Ellison's Cave is a pit cave located in Walker County, on Pigeon Mountain in the Appalachian Plateaus of Northwest Georgia. It is the 12th deepest cave in the United States and features the deepest, unobstructed pit in the continental US named Fantastic Pit. The cave is over 12 miles long and extends 1063 feet vertically.

Pits

Ellison's features a number of underground vertical pitches including the two deepest pits in the contiguous United States: Fantastic (586 feet) and Incredible (440 feet). These two pits lie on opposite sides of the cave. Nearby and parallel to Fantastic are Smokey I (500 feet), Smokey II (262 feet), and other deep pitches.

Geology

Ellison's is a solution cave in the Ridge and Valley geologic region of northwest Georgia and lies within a bedrock fault in Pigeon Mountain. During the Ordovician Period, tectonic subduction responsible for forming the Appalachians left a number of seismically active fault lines stretching from northern Alabama to eastern Tennessee. Continued orogeny created a large fault zone in the bedrock throughout the southern Appalachians and northern Georgia. This fracturing along with the proliferation of gypsum and limestone contributes to the exceptional depth of Ellison's.

Incidents

 March 10, 1999 - A caver climbing the Incredible pit became tangled in multiple ropes and was stranded 140 feet off the cave floor underneath water falling into the pit. The incident resulted in fatality due to hypothermia.
 February 12, 2011 - Two University of Florida students died of hypothermia after becoming stuck on rope near a waterfall close to the bottom of 125 ft Warm-up pit.
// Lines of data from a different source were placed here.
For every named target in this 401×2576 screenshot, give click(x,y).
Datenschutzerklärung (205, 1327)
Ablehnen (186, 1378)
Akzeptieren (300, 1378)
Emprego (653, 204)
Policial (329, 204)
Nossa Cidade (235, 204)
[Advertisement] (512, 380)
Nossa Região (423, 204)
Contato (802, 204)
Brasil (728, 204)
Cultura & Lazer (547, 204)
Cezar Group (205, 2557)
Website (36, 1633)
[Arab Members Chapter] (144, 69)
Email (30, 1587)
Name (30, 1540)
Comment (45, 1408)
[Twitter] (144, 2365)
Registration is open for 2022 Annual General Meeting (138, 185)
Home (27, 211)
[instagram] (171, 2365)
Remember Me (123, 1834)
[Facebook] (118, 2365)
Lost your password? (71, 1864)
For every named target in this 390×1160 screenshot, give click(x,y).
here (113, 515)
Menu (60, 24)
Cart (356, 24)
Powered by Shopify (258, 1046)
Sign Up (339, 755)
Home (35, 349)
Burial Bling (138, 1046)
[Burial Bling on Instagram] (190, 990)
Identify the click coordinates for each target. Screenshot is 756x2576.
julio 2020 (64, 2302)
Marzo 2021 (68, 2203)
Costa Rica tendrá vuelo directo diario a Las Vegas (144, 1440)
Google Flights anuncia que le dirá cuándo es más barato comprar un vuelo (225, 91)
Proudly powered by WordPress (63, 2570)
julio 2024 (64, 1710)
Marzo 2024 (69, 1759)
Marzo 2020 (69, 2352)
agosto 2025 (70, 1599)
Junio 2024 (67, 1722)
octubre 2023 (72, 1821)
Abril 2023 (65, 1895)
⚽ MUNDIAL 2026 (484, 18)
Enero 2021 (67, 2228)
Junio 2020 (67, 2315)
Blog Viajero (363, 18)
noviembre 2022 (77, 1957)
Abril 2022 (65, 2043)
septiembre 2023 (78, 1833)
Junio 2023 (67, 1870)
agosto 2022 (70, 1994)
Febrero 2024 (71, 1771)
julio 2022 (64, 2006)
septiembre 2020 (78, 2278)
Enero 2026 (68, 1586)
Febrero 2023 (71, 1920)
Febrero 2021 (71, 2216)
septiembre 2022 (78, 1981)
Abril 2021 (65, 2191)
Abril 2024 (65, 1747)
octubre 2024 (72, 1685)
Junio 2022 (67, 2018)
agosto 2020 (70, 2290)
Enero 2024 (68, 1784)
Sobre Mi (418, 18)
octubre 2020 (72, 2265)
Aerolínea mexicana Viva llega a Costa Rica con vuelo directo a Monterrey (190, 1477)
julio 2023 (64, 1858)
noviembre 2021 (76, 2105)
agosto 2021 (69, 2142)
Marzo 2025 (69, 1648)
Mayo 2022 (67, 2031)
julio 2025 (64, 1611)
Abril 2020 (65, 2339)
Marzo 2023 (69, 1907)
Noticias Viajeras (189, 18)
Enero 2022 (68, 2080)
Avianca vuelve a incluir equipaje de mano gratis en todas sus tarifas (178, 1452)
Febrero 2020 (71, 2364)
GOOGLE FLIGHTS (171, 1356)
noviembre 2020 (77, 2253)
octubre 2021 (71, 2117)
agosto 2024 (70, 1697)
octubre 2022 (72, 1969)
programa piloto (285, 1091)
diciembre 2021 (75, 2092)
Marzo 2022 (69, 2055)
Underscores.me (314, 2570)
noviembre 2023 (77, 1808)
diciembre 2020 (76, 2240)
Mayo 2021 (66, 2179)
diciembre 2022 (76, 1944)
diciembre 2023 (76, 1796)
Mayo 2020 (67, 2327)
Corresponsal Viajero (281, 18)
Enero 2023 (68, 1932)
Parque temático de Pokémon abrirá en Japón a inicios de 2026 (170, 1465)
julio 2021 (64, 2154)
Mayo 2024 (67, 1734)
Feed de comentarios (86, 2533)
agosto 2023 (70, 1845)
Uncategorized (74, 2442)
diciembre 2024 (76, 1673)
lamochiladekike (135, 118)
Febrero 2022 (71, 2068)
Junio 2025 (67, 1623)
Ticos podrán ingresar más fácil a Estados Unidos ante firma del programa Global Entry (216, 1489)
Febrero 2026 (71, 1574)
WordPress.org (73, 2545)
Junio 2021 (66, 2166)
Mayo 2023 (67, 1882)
It was reported that the students were underexperienced and underprepared for the cave.
 May 26, 2013 - A caver was rescued and hospitalized after falling 40 feet in the cave.  It took 21 hours to evacuate the caver, including hauling up Fantastic Pit.
 March 26, 2016 - A 22-year-old man suffering from exhaustion and cold was rescued from the bottom of Fantastic Pit after emerging from the lower part of the cave. After being hauled up both Fantastic and the Warm Up Pit, he was able to walk down the mountain on his own.

Visiting

The cave and surrounding area are managed by the Georgia Department of Natural Resources and are open year-round.